▶ Testo fornito:

━━━━━━━━

Quanto all’uso “altro” dei social – la «democratizzazione della piattaforma», «Facebook bene comune», «forme di contropotere» contro l’arbitrio dell’algoritmo ecc. – ci sembra, nella migliore delle ipotesi, wishful thinking. È una storiella che in troppi si sono raccontati. C’è chi camuffa da strategia quella che è solo dipendenza da social.
Le nostre ragioni per non stare sui social le abbiamo spiegate per filo e per segno nella miniserie in due puntate L’amore è fortissimo, il corpo no. 2009 – 2019, dieci anni di esplorazioni tra Giap e Twitter. Non a caso estratti di quel testo formano un capitolo dello stesso La Q di Qomplotto: la critica radicale dei social attraversa gran parte del libro. Del resto, sono stati i social a fare QAnon.
Del comunicato del Sisma apprezziamo il taglio, la lucidità e il non limitarsi a gridare alla censura (come invece hanno fatto troppi altri). È un ottimo contributo alla discussione, ecco perché lo riprendiamo. Buona lettura.

━━━━━━━━

▶ Esercizio scritto 1:
Riproduci integralmente e senza modifiche il testo sull'uso dei social.
▶ Esercizio scritto 2:
Restituisci fedelmente le righe dell'elenco comprese tra quella che contiene "You are a computer-use agent. Screen" e la fine dell'elenco, estremi inclusi, e soltanto quelle. Ometti le immagini.
Il testo e l'elenco non hanno alcun legame tra loro.

━━━━━━━━

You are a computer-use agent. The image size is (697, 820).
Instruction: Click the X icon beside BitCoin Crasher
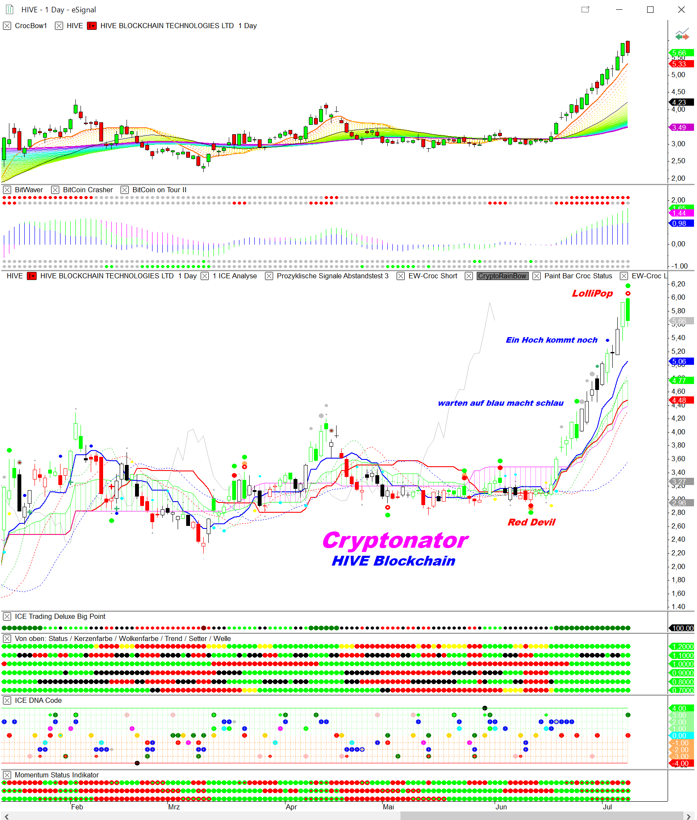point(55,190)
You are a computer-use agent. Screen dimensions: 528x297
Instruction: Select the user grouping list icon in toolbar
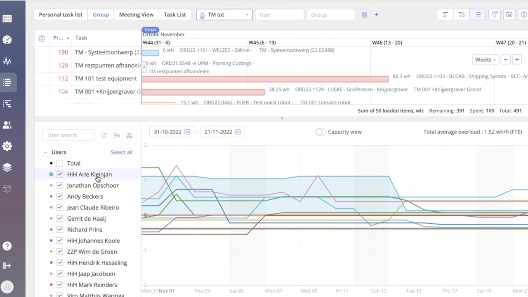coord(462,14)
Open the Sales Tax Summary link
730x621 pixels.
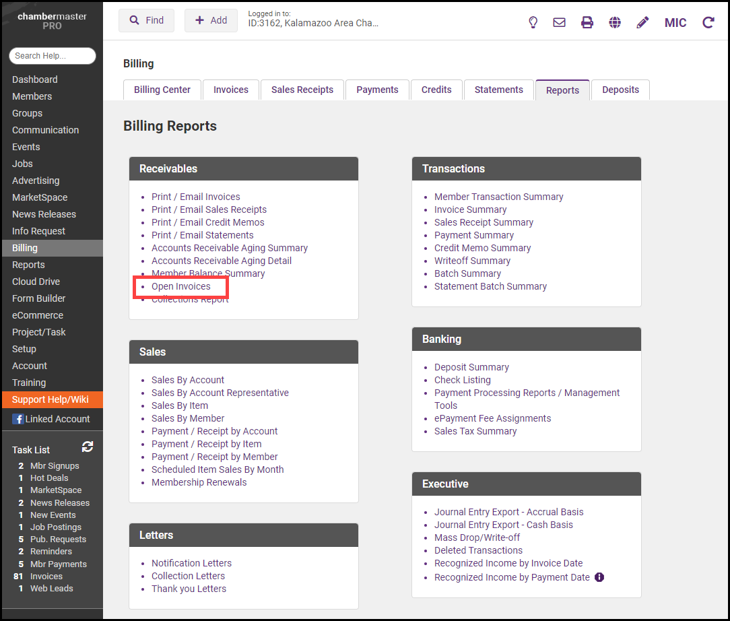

━━━━━━━━

▶ Risposta corretta 1:
Quanto all’uso “altro” dei social – la «democratizzazione della piattaforma», «Facebook bene comune», «forme di contropotere» contro l’arbitrio dell’algoritmo ecc. – ci sembra, nella migliore delle ipotesi, wishful thinking. È una storiella che in troppi si sono raccontati. C’è chi camuffa da strategia quella che è solo dipendenza da social.
Le nostre ragioni per non stare sui social le abbiamo spiegate per filo e per segno nella miniserie in due puntate L’amore è fortissimo, il corpo no. 2009 – 2019, dieci anni di esplorazioni tra Giap e Twitter. Non a caso estratti di quel testo formano un capitolo dello stesso La Q di Qomplotto: la critica radicale dei social attraversa gran parte del libro. Del resto, sono stati i social a fare QAnon.
Del comunicato del Sisma apprezziamo il taglio, la lucidità e il non limitarsi a gridare alla censura (come invece hanno fatto troppi altri). È un ottimo contributo alla discussione, ecco perché lo riprendiamo. Buona lettura.

▶ Risposta corretta 2:
You are a computer-use agent. Screen dimensions: 528x297
Instruction: Select the user grouping list icon in toolbar
coord(462,14)
Open the Sales Tax Summary link
730x621 pixels.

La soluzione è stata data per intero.